Summary: Traces differ in 32 and 64 bit modes
Product: nsc Reporter: Sam Jansen <sam.jansen>
Component: LinuxAssignee: Sam Jansen <sam.jansen>
Status: RESOLVED WONTFIX    
Severity: normal CC: gjcarneiro
Priority: P3    
Version: unspecified   
Hardware: All   
OS: All   

Description Sam Jansen 2008-09-13 22:08:22 UTC
Traces for 32 and 64-bit Linux differ, whether 2.6.18 or 2.6.26.

For 2.6.18, port and sequence numbers differ. For both, the traces diverge after some amount of simulation.

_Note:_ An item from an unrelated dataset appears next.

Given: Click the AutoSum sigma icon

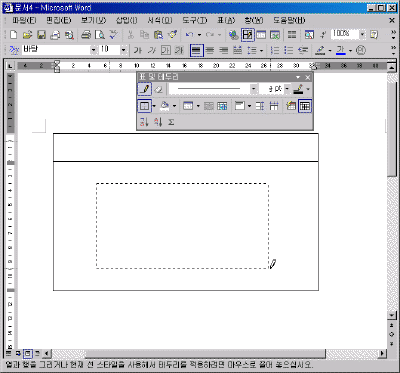Looking at the screenshot, I should (171, 122).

Additional information from Florian:

"./waf --run 'tcp-nsc-lfn --ns3::OnOffApplication::DataRate=11000'
creates the same trace files on x86 and x86_64.
bumping DataRate to 12000 causes traces to diverge (lfn example uses
the linux 2.6.26 stack)."
Comment 1 Sam Jansen 2008-09-13 22:09:31 UTC
The port/sequence number problem for 2.6.18 is solved; see https://secure.wand.net.nz/mercurial/nsc/rev/d551aea44bf4 -- this has not yet been merged onto the head branch but presumably will be before long.

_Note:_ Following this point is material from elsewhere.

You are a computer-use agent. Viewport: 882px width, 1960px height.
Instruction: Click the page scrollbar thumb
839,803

Investigation continues into the other differences.
Comment 2 Sam Jansen 2008-09-14 01:25:30 UTC
I am not sure whether we will be able to resolve this bug. My debugging so far has found the following:

In the function __alloc_skb(net/core/skbuff.c), the total size of the data allocated for the skbuff (skb->truesize) is dependent on sizeof(struct sk_buff). On 32-bit systems, this is 152 bytes. On 64-bit systems, this is 216 bytes. So I can see in gdb that on a 32-bit system an sk_buff is allocated with skb->truesize=1944, where on a 64 bit system, skb->truesize=2008. In both cases __alloc_skb is called with the same arguments (size=1792).

It is this value, skb->truesize, that is used in accounting for the amount of memory used in that socket. For example, sk_charge_skb does: "sk->sk_wmem_queued += skb->truesize;"

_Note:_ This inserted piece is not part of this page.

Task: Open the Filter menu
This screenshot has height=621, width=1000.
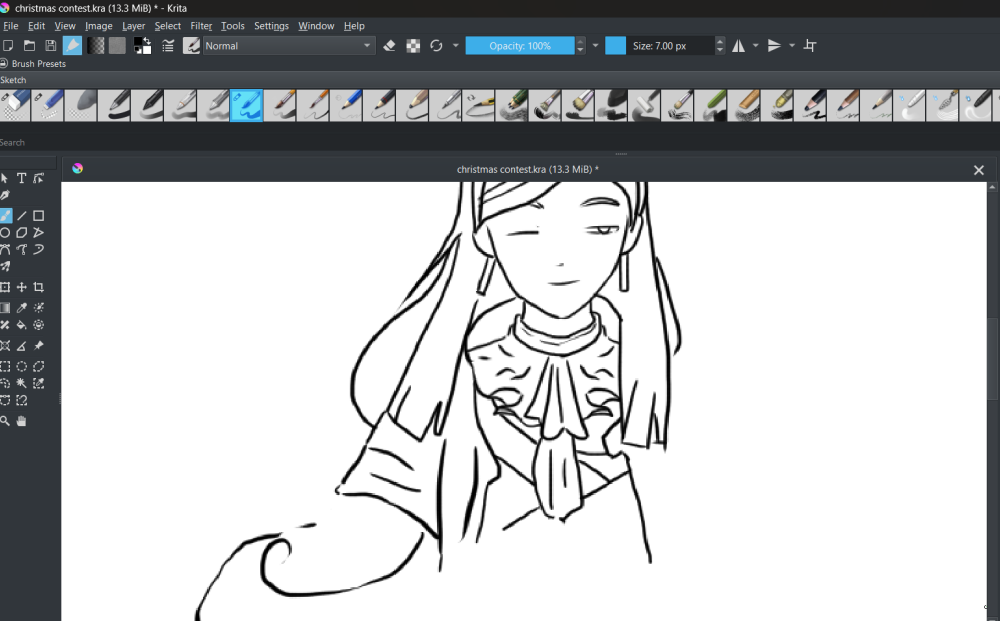Action: click(201, 26)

sk->sk_wmem_queued is then used in important decisions taken in tcp_sendmsg. e.g., sk_stream_memory_free is implemented as "return sk->sk_wmem_queued < sk->sk_sndbuf;". When sk_stream_memory_free returns false in tcp_sendmsg, tcp_push() may be called, which naturally sets the PSH flag. The difference in PSH flag is the first difference we see in traces.

This basic difference in memory used per sk_buff will have other repercussions which will cause the traces to diverge as well. Basically, in 64-bit mode, you are filling up your buffers quicker than in 32-bit mode.

Looking at include/linux/skbuff.h this is due to the sk_buff structure having many pointers in it; these are all naturally twice the size in 64-bit.

I don't see any easy solution to this, though ideas are welcome. At this stage I believe 64-bit NSC to be working correctly. This gives us a bit of a headache for regression testing.

Comment 3 Gustavo J. A. M. Carneiro 2008-09-15 09:39:31 UTC
It sounds like the linux kernel itself behaves differently in x86 and x86_64.  If so, this sounds unsolvable with the current regression testing framework.
Comment 4 Craig Dowell 2008-09-16 12:18:06 UTC
There is no rule that the regression test itself needs to call back into the helper to execute the test and compare the results.  We don't need a 1:1 relationship between trace files and tests (at least this used to be the case). Couldn't there be two trace directories, one for 32-bit and one for 64-bit; and the regression test could select between which one to compare based on the results from:

  import platform
  platform.architecture()

Which returns something like

  ('32bit', 'WindowsPE')
  ('64bit', '')


Comment 5 Sam Jansen 2008-09-17 17:42:55 UTC
So, the end result of this is that traces are meant to differ in 32 and 64 bit modes.

See bug 345 for what this means to the ns-3 regression testing of NSC.